Passage to read ->
[start]

We have all enjoyed the tradition of dipping apples in honey for a sweet New Year. Have you ever
wondered why we eat round challot on the High Holy Days? I did a little research and found that
some say they represent a crown that reflects our coronation of God as the ruler of the world. Others
have suggested that the circular shape represents the cyclical nature of the year.
It’s interesting that the Hebrew word for year is “shana” which has a double meaning and comes
from the Hebrew word “repeat” and also means “change”. It seems that as the years go round and
round, repeating the same seasons and holidays as the year before, we are presented with a choice. Do we
want this shana (year) to be a repetition of those before them, or do we want to make a change for the good?
When you make this recipe you’ll find that Rosh Hashanah challot are not really circles, they are
spirals. The spiral shape illustrates the climb up from repetition to a higher experience. Here’s
wishing you and yours a sweet, successful, uplifting, happy, healthy and prosperous New Year.

[end]

Exercise instructions ->
1. Answer these questions using the passage on round challot:
(a) What food does the passage say is dipped in honey for a sweet New Year?
(b) What is the Hebrew word for year, according to the passage?
(c) What shape does the passage say Rosh Hashanah challot really are?
2. Duplicate the passage on round challot from "It’s interesting that" up to and including "for the good?".

Extracted data ->

[start]

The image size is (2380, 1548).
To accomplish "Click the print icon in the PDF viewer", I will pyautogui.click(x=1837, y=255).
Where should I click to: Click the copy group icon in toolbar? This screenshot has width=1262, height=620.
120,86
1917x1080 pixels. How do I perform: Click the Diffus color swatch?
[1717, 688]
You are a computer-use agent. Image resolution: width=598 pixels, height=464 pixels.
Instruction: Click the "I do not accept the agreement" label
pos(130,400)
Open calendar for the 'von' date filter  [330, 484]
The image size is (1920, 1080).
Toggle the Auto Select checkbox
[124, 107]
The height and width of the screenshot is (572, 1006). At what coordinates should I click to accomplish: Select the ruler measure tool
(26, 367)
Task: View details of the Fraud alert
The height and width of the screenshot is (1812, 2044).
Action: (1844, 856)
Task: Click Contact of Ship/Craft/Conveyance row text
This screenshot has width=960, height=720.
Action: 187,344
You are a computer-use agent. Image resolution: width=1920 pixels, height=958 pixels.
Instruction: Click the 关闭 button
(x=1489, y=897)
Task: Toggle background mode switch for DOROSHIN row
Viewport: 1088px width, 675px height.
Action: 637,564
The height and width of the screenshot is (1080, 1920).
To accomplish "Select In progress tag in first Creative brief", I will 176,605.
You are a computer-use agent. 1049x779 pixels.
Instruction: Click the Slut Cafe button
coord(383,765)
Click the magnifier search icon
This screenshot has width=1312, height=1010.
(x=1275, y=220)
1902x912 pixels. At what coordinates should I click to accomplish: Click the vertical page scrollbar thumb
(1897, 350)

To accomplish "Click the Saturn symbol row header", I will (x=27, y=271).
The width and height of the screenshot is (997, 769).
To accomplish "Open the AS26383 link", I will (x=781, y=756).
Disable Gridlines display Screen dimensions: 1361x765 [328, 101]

[end]

Worked solutions ->
1.
(a) Apples.
(b) "Shana."
(c) Spirals.

2.
It’s interesting that the Hebrew word for year is “shana” which has a double meaning and comes
from the Hebrew word “repeat” and also means “change”. It seems that as the years go round and
round, repeating the same seasons and holidays as the year before, we are presented with a choice. Do we
want this shana (year) to be a repetition of those before them, or do we want to make a change for the good?